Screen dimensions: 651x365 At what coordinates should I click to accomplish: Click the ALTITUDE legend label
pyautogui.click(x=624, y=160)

================

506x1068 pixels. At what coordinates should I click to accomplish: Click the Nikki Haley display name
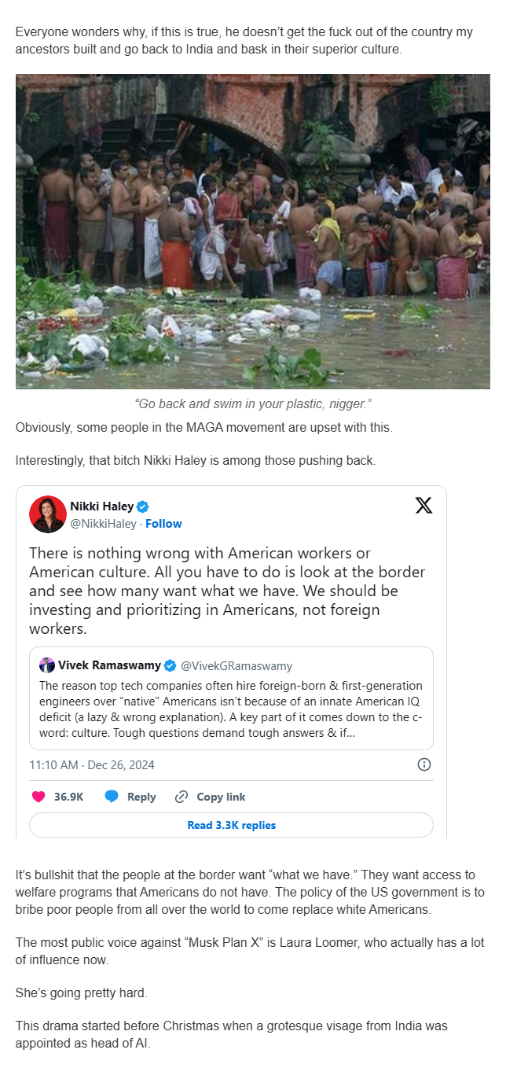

================

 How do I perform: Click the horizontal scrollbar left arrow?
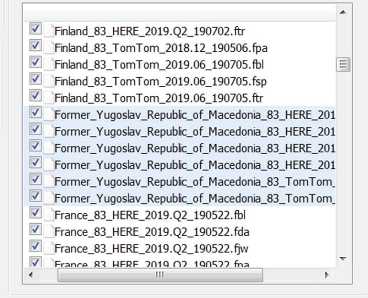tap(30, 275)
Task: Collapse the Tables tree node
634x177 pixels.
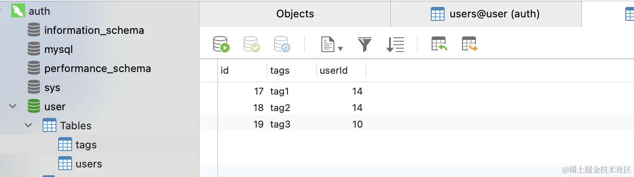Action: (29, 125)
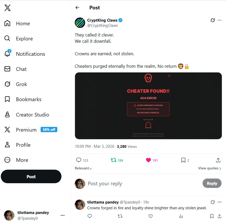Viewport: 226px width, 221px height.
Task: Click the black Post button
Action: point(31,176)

================

SHORT EXERCISE
Can you put the material from the line containing "Screen dimensions: 651x365" through the line containing "pyautogui.click(x=624, y=160)" into a JSON list of strings, with one string per line and no blank lines?

EXERCISE OUTPUT
[
  "Screen dimensions: 651x365 At what coordinates should I click to accomplish: Click the ALTITUDE legend label",
  "pyautogui.click(x=624, y=160)"
]